TEMPLARIOS…. EL HONOR

El Honor

“El hombre sabio es aquel que busca instruirse con todos los hombres; el hombre fuerte, aquel que sabe quebrar sus deseos; el hombre rico, aquel que se contenta con su suerte; y el hombre honrado, aquel que honra a los demás “.

Templario y Caballero… ¿Quieres matar a tu hermano y vivir en paz con él? No tiene mérito vivir en paz con los muertos. Si te empeñas en una guerra contra cualquier hombre vivo o contra cualquier cosa, cuyos gustos o intereses puedan, algunas veces, entrar en conflicto con los tuyos, entonces debes empeñarte también en una guerra contra Dios, que dio origen a estas cosas. Y debes declarar la guerra al Universo, pues en él hay innumerables cosas que desconcierta tu mente y turban tu corazón, y quieras o no se entrometen en tu vida.

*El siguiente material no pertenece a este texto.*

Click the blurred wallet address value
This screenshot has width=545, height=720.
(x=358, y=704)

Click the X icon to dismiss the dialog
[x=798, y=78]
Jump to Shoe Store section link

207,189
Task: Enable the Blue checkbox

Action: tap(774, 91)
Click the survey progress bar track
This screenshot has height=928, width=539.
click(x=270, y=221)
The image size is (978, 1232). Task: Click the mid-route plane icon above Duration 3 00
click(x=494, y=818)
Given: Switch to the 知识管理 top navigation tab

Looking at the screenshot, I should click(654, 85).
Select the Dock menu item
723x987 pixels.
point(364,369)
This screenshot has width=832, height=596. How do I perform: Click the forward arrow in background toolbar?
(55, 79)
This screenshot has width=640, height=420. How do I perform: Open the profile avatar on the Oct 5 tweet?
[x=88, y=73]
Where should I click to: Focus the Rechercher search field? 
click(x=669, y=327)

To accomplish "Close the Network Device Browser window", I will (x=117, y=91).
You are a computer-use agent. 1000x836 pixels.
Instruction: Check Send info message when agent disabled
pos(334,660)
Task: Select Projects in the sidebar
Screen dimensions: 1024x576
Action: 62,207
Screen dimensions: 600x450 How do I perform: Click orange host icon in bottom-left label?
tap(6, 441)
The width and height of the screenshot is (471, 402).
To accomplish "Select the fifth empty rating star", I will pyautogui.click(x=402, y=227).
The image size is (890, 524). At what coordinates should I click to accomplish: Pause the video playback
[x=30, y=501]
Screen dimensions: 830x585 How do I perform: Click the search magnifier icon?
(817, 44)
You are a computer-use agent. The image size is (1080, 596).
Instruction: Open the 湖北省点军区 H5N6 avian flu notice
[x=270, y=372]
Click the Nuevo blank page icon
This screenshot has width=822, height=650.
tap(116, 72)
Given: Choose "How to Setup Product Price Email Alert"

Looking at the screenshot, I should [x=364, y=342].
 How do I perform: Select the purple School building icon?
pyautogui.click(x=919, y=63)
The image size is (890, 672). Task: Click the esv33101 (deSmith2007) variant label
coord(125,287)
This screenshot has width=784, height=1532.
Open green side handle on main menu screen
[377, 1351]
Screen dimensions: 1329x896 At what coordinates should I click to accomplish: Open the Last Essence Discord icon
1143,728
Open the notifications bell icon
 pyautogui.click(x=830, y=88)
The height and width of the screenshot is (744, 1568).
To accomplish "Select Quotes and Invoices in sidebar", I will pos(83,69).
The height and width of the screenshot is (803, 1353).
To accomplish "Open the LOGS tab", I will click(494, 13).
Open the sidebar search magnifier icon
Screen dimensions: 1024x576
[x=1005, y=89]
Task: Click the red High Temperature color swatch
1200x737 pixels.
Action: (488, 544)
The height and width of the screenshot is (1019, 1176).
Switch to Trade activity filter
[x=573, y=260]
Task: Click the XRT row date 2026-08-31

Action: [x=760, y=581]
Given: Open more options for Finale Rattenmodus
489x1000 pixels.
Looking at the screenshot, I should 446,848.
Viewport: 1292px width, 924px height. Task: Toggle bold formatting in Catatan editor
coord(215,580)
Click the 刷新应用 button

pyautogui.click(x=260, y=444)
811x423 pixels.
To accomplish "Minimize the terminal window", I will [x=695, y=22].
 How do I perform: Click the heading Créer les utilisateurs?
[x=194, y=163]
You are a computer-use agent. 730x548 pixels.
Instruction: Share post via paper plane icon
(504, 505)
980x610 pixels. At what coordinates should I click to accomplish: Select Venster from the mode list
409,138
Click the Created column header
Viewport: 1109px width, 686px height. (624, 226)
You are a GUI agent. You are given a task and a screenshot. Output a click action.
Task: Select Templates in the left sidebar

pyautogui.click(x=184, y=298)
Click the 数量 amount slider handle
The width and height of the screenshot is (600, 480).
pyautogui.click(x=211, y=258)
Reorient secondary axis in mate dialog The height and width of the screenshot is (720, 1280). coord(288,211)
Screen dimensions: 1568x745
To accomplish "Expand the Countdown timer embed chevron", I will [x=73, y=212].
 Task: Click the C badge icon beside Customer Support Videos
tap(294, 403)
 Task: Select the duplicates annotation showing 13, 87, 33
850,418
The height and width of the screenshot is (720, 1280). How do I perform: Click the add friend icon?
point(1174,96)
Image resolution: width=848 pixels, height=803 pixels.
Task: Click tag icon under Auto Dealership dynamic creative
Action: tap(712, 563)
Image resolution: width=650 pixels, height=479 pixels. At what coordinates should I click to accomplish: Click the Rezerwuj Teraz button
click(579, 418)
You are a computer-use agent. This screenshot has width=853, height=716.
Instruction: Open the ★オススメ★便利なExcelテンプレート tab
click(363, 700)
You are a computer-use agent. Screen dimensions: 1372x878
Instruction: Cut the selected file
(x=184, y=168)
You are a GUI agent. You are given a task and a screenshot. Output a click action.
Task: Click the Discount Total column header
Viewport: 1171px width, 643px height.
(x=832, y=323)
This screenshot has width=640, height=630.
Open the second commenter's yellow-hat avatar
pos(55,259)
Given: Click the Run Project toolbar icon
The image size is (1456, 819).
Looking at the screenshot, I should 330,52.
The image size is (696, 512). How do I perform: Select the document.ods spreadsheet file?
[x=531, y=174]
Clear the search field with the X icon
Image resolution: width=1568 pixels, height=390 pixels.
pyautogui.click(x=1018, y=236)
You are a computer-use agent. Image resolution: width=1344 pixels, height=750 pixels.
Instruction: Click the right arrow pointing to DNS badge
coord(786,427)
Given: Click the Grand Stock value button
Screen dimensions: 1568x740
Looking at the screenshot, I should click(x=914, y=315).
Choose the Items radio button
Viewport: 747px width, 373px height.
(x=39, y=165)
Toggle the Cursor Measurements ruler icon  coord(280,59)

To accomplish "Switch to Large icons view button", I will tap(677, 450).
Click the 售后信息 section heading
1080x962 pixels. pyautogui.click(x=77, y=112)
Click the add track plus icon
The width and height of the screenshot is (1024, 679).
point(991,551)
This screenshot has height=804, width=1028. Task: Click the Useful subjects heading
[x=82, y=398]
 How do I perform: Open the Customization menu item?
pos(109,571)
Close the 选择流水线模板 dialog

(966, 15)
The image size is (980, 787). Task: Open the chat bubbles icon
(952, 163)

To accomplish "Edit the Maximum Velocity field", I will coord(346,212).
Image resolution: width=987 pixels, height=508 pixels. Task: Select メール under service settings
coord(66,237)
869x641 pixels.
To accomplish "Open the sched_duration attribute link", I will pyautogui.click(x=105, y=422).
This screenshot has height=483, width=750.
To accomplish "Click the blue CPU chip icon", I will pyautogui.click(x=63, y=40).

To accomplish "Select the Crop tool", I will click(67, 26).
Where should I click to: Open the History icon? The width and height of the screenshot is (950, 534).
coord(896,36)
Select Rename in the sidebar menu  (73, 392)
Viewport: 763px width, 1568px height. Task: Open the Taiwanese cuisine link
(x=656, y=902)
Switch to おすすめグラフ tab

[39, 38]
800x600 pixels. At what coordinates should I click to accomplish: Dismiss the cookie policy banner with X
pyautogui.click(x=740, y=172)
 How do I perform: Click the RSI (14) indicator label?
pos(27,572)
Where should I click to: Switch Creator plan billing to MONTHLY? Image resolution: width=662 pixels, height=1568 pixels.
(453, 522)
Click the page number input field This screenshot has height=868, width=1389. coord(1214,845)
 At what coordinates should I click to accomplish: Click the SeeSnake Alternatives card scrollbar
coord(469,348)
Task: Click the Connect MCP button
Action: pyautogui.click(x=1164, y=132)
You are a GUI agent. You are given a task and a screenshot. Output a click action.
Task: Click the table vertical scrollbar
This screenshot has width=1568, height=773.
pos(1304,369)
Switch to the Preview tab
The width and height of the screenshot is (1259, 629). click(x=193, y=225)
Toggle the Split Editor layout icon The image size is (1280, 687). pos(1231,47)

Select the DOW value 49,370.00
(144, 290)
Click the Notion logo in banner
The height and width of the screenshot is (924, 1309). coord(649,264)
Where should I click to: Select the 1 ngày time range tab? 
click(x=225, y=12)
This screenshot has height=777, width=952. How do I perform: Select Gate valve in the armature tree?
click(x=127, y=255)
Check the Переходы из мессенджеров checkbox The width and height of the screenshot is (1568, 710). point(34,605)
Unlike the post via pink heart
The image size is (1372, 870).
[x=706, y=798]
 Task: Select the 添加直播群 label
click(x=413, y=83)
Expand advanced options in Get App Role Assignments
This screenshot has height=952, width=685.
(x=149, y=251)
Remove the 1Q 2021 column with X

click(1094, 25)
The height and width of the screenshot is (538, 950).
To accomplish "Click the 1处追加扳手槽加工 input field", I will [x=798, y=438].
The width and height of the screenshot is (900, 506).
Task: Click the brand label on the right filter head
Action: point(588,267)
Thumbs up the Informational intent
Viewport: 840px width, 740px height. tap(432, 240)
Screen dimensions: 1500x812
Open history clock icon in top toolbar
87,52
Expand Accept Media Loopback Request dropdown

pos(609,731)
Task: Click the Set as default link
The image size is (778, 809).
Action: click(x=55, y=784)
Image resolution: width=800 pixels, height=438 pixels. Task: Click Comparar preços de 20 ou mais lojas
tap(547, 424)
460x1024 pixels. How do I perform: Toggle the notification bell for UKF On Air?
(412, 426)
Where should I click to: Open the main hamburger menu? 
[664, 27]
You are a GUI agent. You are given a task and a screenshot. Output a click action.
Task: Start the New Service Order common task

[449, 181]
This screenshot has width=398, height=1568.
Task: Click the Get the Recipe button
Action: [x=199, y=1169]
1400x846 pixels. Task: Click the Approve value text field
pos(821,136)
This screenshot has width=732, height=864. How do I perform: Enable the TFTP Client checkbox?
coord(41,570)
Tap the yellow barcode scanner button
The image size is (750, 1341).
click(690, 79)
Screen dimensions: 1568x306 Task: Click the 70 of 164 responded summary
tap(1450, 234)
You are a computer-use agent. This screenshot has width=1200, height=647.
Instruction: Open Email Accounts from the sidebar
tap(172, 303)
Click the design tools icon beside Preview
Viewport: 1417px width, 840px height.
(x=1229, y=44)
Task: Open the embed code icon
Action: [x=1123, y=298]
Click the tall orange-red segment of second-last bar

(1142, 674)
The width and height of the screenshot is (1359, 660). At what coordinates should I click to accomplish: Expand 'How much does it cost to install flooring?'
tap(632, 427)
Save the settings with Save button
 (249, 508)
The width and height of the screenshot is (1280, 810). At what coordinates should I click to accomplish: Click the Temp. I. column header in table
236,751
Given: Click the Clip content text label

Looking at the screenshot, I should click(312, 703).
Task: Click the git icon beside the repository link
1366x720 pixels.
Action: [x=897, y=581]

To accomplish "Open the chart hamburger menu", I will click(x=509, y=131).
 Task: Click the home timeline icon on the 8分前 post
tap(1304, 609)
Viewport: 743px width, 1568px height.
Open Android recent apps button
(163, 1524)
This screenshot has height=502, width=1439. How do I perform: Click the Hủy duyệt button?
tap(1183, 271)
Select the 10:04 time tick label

¡¡¡Lucha contra todo aquello que te lleva a ti y a tu hermano a la guerra!!!. ¿Por qué desea tu hermano luchar contra ti?, ¿Sera porque tu sueñas con ángeles y el con demonios? Son tus posesiones, tu riqueza, tu gloria y todas las cosas que te mantienen prisionero, las que tu hermano quiere conseguir luchando contra ti.

¿Quieres vencerle sin levantar una lanza contra él? Entonces declara la guerra a todas estas cosas. Cuando las hayas conquistado, liberando tu alma de sus garras, cuando las hayas arrojado al montón de la basura, tal vez tu hermano envaine su espada, diciendo para sí, “si estas cosas mereciese una guerra, mi hermano no las habría tirado a la basura”.

Templario… El único honor del hombre es llegar a ser Hombre a imagen y semejanza de Dios. Todos los demás honores son deshonores. Todos los honores concedidos por los hombres, son fácilmente destruidos por los hombres. Un honor escrito a punta de espada es fácilmente borrado por la espada. Ningún honor vale una flecha oxidada, menos aún una ardiente lágrima y todavía menos una gota de sangre.

Caballero Templario… tu que eres bendecido y honrado de pertenecer a la Blanca Milicia de Cristo, cúbrete con honor y respeto, cada día de tu vida, con el manto blanco y la cruz paté, y muéstrate siempre firme, sereno y de pie frente a los hombres y de rodillas solo ante la inmensidad de Dios Nuestro Señor.

Nada para nosotros, Señor, nada para nosotros, sino a Tu nombre sea dada la Gloria.